Stock pic of Oxford Street
-Credit: (Image: Getty)


A London council has written off £56m in 'irrevocable debt', and business rates are the biggest contributor. Westminster City Council said it cleared £35m in unpaid business rates and £9m in parking charges during the 2023/24 financial year, a Freedom of Information (FoI) request has shown.

It also cancelled plans to reclaim £10.3m in council tax and housing benefit overpayments. Another £650,000 in adult social care debt and rent arrears was also forgiven. The council said the figures cover debt accrued over multiple financial years.

An FoI submitted by the BBC's Local Democracy Reporting Service (LDRS) shows 876 accounts failed to pay business rates during the 2023/24 financial year. That figure jumped to 21,498 when it came to failed council tax payments and to over 61,000 for parking charges.

READ MORE: Work reopening Bank Junction to taxis begins despite successfully lowering accident casualties

Westminster City Council offices on Victoria Street.
Westminster City Council cancelled £56m in debt -Credit:Google

The council said the amount of irrevocable debt it writes off will differ between financial years because reviews are not carried out on a yearly basis. They said the last review involving business rates and council tax debt took place during the pandemic and figures were higher than normal.

Westminster City Council said the amount it wrote off is 'relatively small in percentage terms' and pales in comparison to the roughly £2.27bn in business rates and £160m in council tax it collected last year. This is then handed to the Treasury where it is redistributed across the country.

The LDRS understands business rates write-offs are primarily due to insolvencies, like liquidations, administrations and dissolutions, and that local authorities, like private businesses, cannot avoid these from their bottom lines. The LDRS also understands those leaving behind debt without providing a forwarding address is a particular problem in Westminster due to the borough's transient resident population.

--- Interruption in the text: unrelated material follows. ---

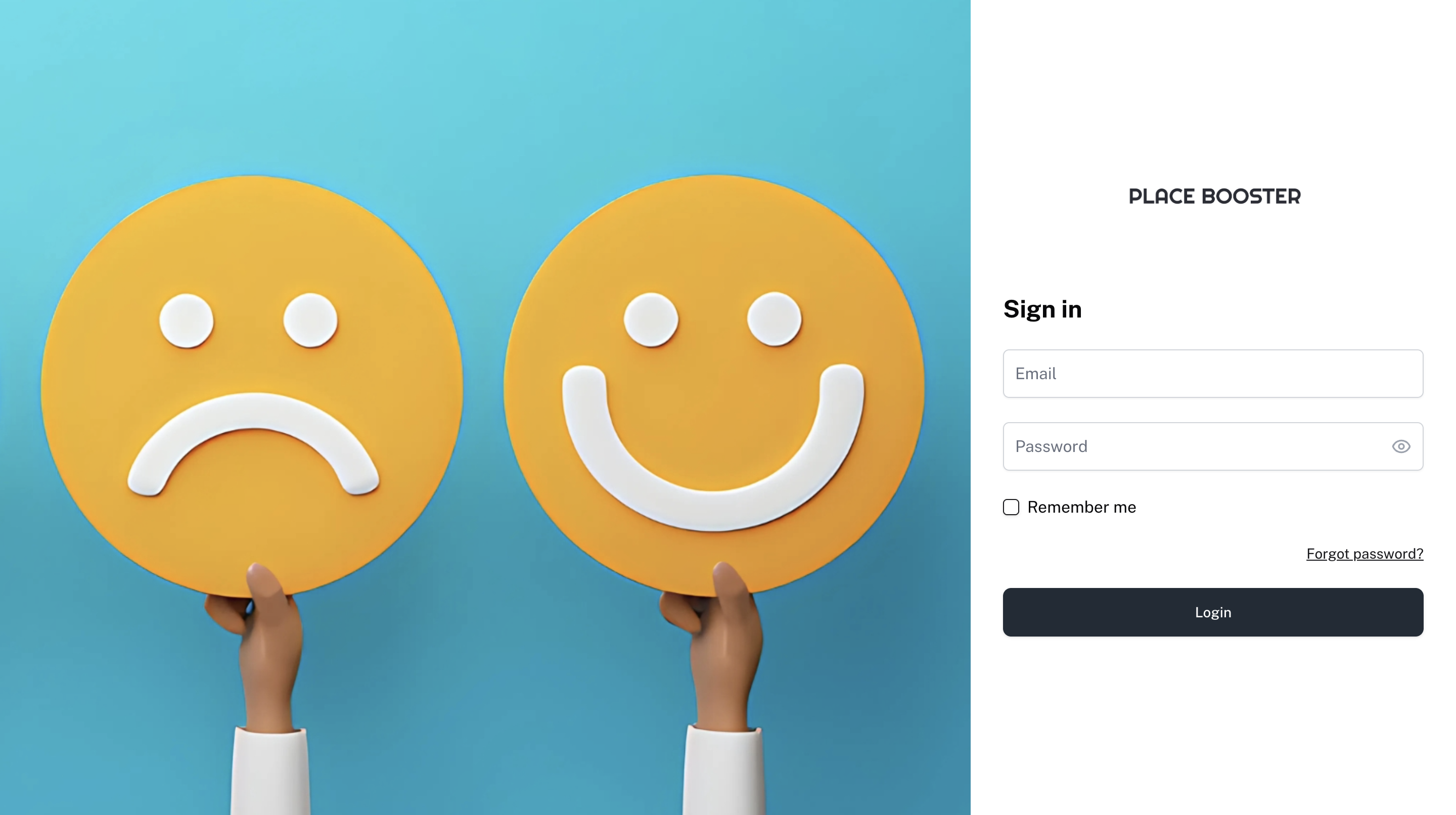
Task: Select the Remember me label text
Action: click(1081, 507)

A council spokesperson said: "As home to more businesses than any other local authority area, Westminster collects the most business rates in the country on behalf of the Government. Our collection rates are in line with neighbouring London boroughs.

"Local authorities routinely write off council tax debt for a variety of reasons, including debtors absconding without a forwarding address or insolvency (bankruptcies). Overall, the council aims to recover debt as soon as possible, whilst always taking account of the current cost of living crisis that residents are facing."